_DESCRIPTION OF THE TASK_
Select, from the data, each line where "Richiedi" occurs.

(Screenshot grounding data)
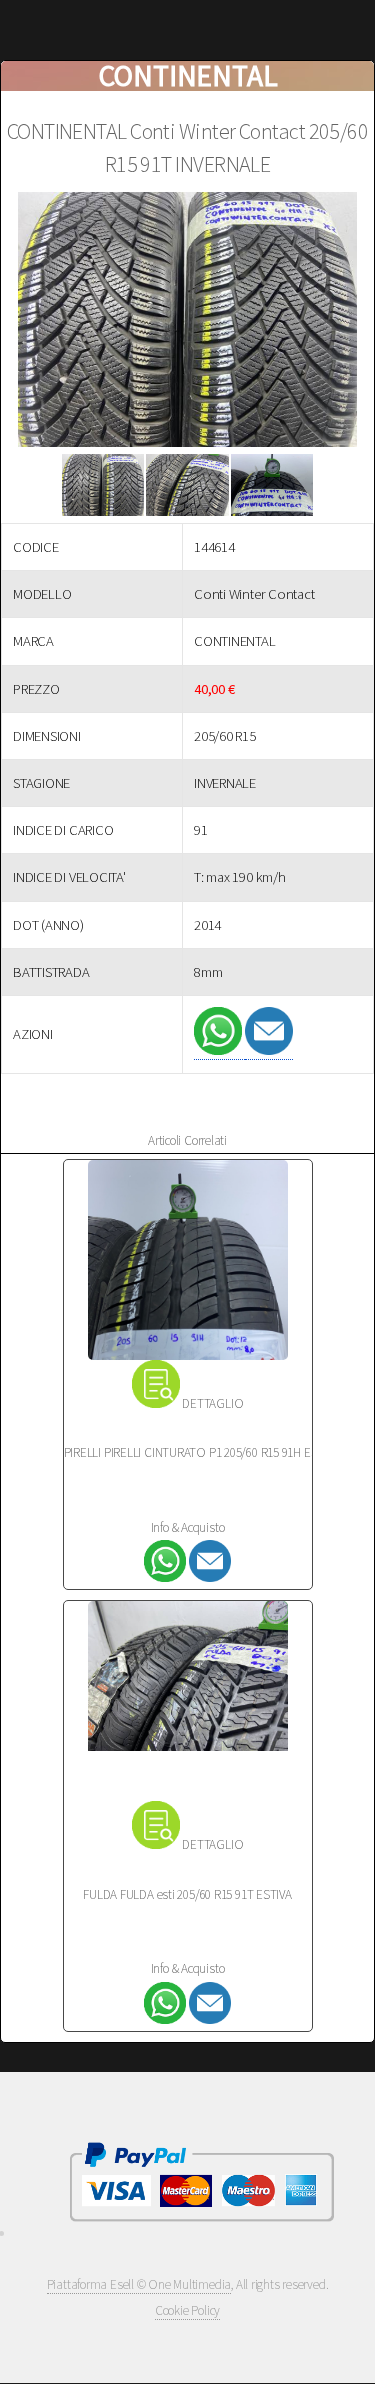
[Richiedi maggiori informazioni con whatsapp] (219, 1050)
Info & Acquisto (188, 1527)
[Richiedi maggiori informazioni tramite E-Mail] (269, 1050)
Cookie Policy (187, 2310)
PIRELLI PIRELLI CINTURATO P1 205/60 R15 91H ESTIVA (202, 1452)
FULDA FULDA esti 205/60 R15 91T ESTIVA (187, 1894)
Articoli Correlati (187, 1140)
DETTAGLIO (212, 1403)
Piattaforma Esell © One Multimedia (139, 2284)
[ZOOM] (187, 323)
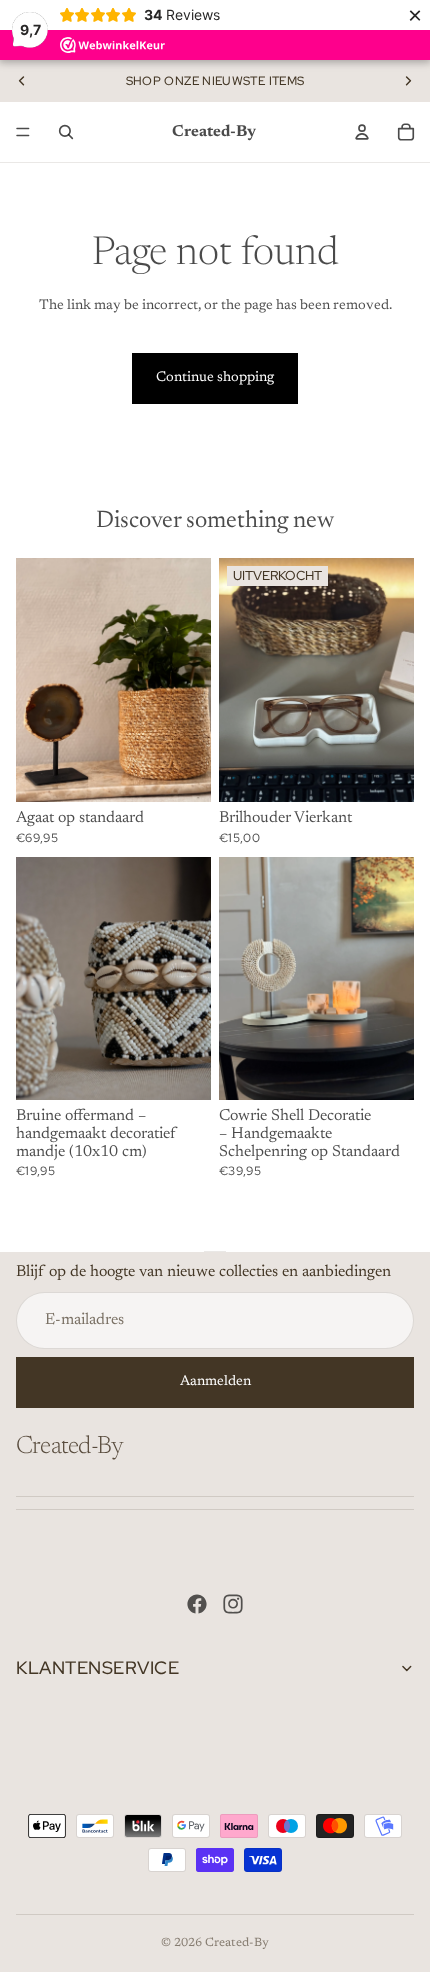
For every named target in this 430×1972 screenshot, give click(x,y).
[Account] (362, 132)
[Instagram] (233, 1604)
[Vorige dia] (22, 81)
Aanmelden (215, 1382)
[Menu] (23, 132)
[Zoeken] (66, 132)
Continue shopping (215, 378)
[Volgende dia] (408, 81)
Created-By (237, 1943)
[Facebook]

_RESULT_
[Richiedi maggiori informazioni con whatsapp] (219, 1050)
[Richiedi maggiori informazioni tramite E-Mail] (269, 1050)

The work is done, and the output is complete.